# RPG maker 2



## wildbill333 (Mar 7, 2006)

Its fun to be able to make a game in your free time without having to use any messy code. I personaly like how easy it is to use. you design everything in your own little (or big) world with ease. I also liked how I could easily set an event to happen. but I didnt like how when I set an event If i sold the item for X amount of money I would have to go through the event again
I dont know if I did something wrong or what but any info would help.
I thank you in advance.


----------



## kyektulu (Mar 16, 2006)

*I have never heard that you could actually do this.

It sounds interesting but I bet it would be very time consuming and confusing.
How intimatly can you make the world/game?
*


----------



## wildbill333 (Mar 27, 2006)

well it does take some time and with 2 your charecters look like.......have you ever played an rpg on a game boy. the graphics are about like that but you could make the world as large or small as you want. its like being god.


----------



## Red Phoenix (Apr 19, 2006)

ive never done it before, but im going to go do it now


----------



## Jives (Apr 19, 2006)

I have never worked with RPG Maker 2, but I had a pretty big game made with RPG maker 1.  It's time-consuming (but of course, isn't that why we all play games?  To pass the time?) but the reward of having an actual videogame starring all your friends and possibly with real situations from your own life is an absolute blast.  

You also get to write any kind of dialogue you want from witty and funny to terse and brutal.

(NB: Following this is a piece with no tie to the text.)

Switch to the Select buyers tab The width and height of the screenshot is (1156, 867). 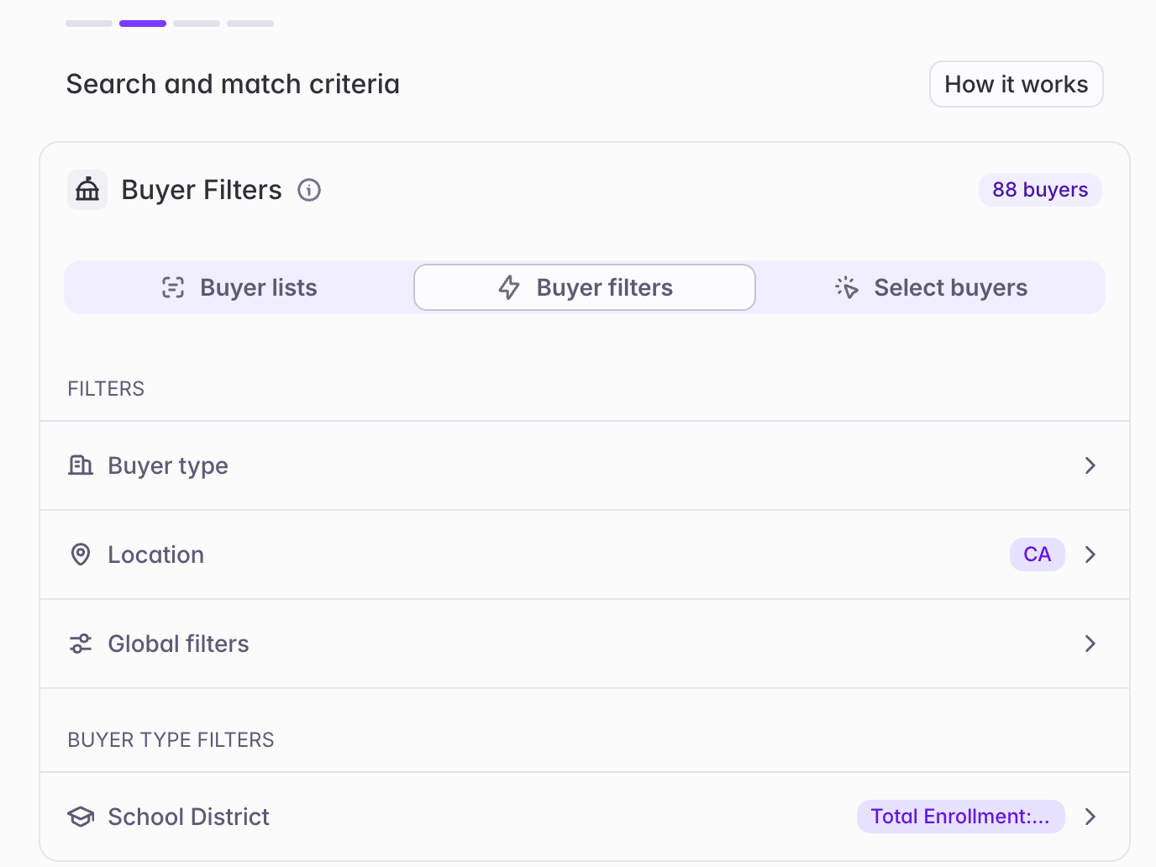click(931, 287)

Think of it and "Legos" for videogamers.  The better you are, the more time you spend, the better the final product!


----------



## Aes (Apr 20, 2006)

I tried to make something with the RPG maker for PSX, and found it way to tedious and not flexible enough for the vision I had.   I didn't bother with any of the others...should I?  How flexible are they?


----------



## wildbill333 (Apr 20, 2006)

they are all pretty tedious and time consuming but in my own calm objective opinion its worth it.


----------